Broaden your first-year experience to discover your real academic or professional passions. UTSC One is a suite of innovative courses that emphasize experiential learning and the practical application of academic themes – all in small-group settings. Accomplished instructors lead unique seminars, field work and even travels abroad, designed to open your mind to a wide range of academic possibilities.

Options include conducting geological fieldwork, designing and executing public opinion surveys, decoding the socio-economic commentary in early blues recordings or mapping your own genome sequence. Courses are available in the Fall and Winter terms, but most are conveniently offered in the third trimester through the UTSC One: Summer Institute.

Application Details

Number of credits: 0.5 credit for each academic course; other options not-for-credit.
Program structure: Range of small seminars, travel, fieldwork, co- and extra-curricular activities.
Eligibility: Students registered at UTSC entering first year.
Procedure: Online enrolment through ACORN for academic courses.

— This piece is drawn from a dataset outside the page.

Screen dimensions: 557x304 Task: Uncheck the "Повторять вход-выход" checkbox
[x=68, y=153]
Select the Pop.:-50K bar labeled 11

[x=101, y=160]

Courses Offered through UTSC One

Name of Course & Code Description
Life on Earth: BIOA01 and A02 These courses provide enhanced experiential learning opportunities and exposure to environmental issues and challenges by including a fall field trip to the Highland Creek valley and along the trail to Lake Ontario as far as Colonel Danforth Park, and a winter guided trip through the Toronto Zoo through its enclosed pavilion.
Calculus Slowly: MATA30H (Section Y) These are newly-designed sections of introductory calculus courses available to science and management students that will be taught at half the speed, and will run for two semesters: fall and winter. The students in these sections will be taught the same material and will have the lectures and tutorials as in the regular sections. But in addition they will have extra tutorials and seminars in which group exercises, games, and competitions will be used to engage them more fully and to help them meet the challenges of this material.
Introduction to Computer Programming: CSCA08H For this particularly challenging introductory programming course students may choose an extended version that provides flexibility in both the deadlines by which concepts must be mastered, and the order in which the student chooses to master them. It will be delivered entirely online, using a variety of multimedia technologies.
Language Practice I and II - French in Context : FREA01/A02 This course will help students develop a richer understanding of Francophone culture by bringing four Francophone speakers to UTSC each semester to give broad-themed workshops. Students are required to attend two of these workshops each semester.  After attending the workshops of their choice, students in FREA01H3 are required to go into the community to interview a native French speaker on a subject related to the theme of one of these workshops; students in FREA02H3 are required to create an end-of-year poster presentation on a subject related to the theme of one of the workshops.
Introduction to Planet Earth Field: EESA06 Students enrolled in EESA06 (Planet Earth) will go on a weekend field trip to the Niagara region to explore the glacial history of southern Ontario. The trip will also demonstrate to students the many biophysical impacts on ecosystems across the Greater Toronto Area arising from rapid urbanization of watersheds.
Introduction to Astronomy and Astrophysics: ASTA01/A02 In these courses students will utilize the newly-refurbished UTSC Observatory to observe planets, stars and other celestial bodies and their changes through the seasons.
Bringing Reason to Life: PHLA10/A11 Each of the introductory Philosophy courses, PHLA10 Reason and Truth and PHLA11 Introduction to Ethics hold two in-class debates conducted by invited speakers of prominence in the relevant area.  Each debate will address a question at the heart of material being discussed in class. Students will be engaged in the debate by means of two in-class votes, before and after hearing the debate, and a short assignment to support their view of which debater won by explaining who argued better and why.
Magic of Numbers: MATA02 This course is intended for students with no background in mathematics beyond grade 10 and who may shy away from standard courses in the curriculum in mathematics or statistics. It is intended to introduce them to some basic but interesting mathematics in a broad context of human cultures and history. Topics may include: the number sense (neuroscience of numbers); numerical notation in different cultures; what is a number; Zeno’s paradox; divisibility, the fascination of prime numbers; RSA encryption; golden mean, Fibonacci sequence.
Writing Practicum for Non-Native Speakers of English: CTLA01 This is a highly interactive course designed to fast-track the development of critical thinking, reading, writing and oral communication skills in academic contexts. Through the specific emphasis on academic writing and rapid expansion of core vocabulary, students will gain practical experience for coping effectively with university-level academic texts and assignment expectations.